Alexis Hoag-Fordjour

Alexis Hoag-Fordjour is a professor at Brooklyn Law School where she teaches and writes on criminal law and procedure, evidence, and abolition, and co-directs the Center for Criminal Justice. Her writing has appeared in the New York University Law Review (twice), Michigan Law Review, Boston University Law Review, Fordham Law Review, U.C. Davis Law Review, Harvard Civil Rights-Civil Liberties Law Review, and other publications.

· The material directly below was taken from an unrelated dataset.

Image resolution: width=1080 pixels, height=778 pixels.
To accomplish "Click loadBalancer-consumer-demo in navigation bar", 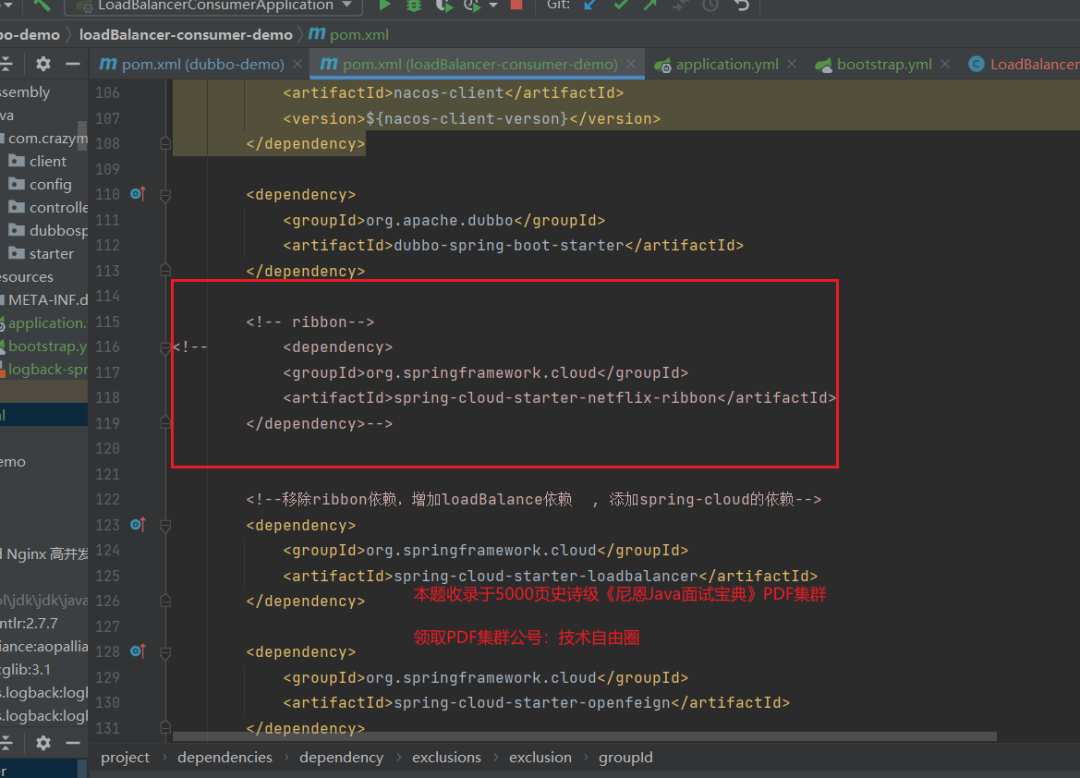I will pyautogui.click(x=186, y=34).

The Constitutional Accountability Center in Washington, D.C. selected Hoag-Fordjour as its inaugural scholar-in-residence where she is spending the 2024-2025 school year exploring the progressive aims of the Constitution. Prior to Brooklyn Law, Hoag-Fordjour served as the inaugural practitioner-in-residence at the Eric H. Holder Jr. Initiative for Civil & Political Rights at Columbia University and as a lecturer at Columbia Law School. She spent more than a decade as a civil rights and criminal defense lawyer, primarily representing capitally convicted clients in federal post-conviction proceedings with the NAACP Legal Defense and Educational Fund, Inc., and the Office of the Federal Public Defender in Nashville, Tennessee. A legal contributor for CNN, Hoag-Fordjour frequently provides on-air analysis for MSNBC, Al-Jazeera, NPR, CBS, and other media outlets. She serves on the boards of the Death Penalty Information Center and the Eighth Amendment Project. In 2021, Hoag-Fordjour was elected to membership in the American Law Institute. She graduated from Yale University and NYU School of Law, where she was a Derrick Bell Public Interest Scholar. She served as a law clerk for the late Judge John T. Nixon of the United States District Court for the Middle District of Tennessee. Hoag-Fordjour lives in New York City with her husband.